Record excerpts:
■ ■ ■ ■ ■ ■ ■

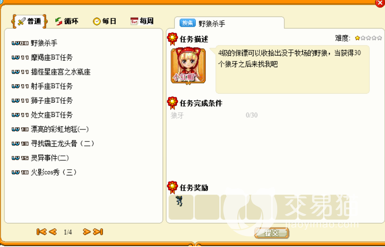This screenshot has width=385, height=247.
Task: Select the 搞怪星座宫之水瓶座 quest
Action: [51, 72]
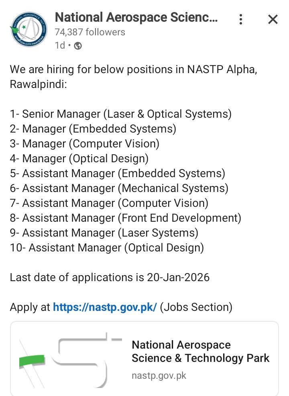Dismiss the post with the X button

(273, 19)
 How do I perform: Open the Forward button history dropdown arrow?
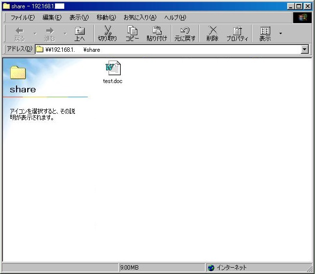[65, 34]
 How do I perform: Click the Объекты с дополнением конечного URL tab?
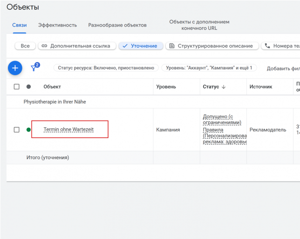[x=199, y=25]
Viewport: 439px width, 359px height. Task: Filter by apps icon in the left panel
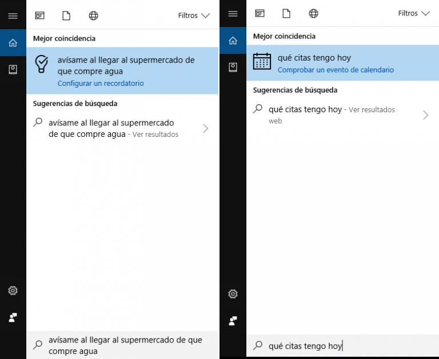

■ ■ ■ ■ ■ ■ ■

Instructions for the task: Nothing but the lines from the one containing "How do I perform: Click" through the end of the entries should be written out, exactly and without pictures.

Response box:
 How do I perform: Click the Объекты с дополнением конечного URL tab?
[x=199, y=25]
Viewport: 439px width, 359px height. Task: Filter by apps icon in the left panel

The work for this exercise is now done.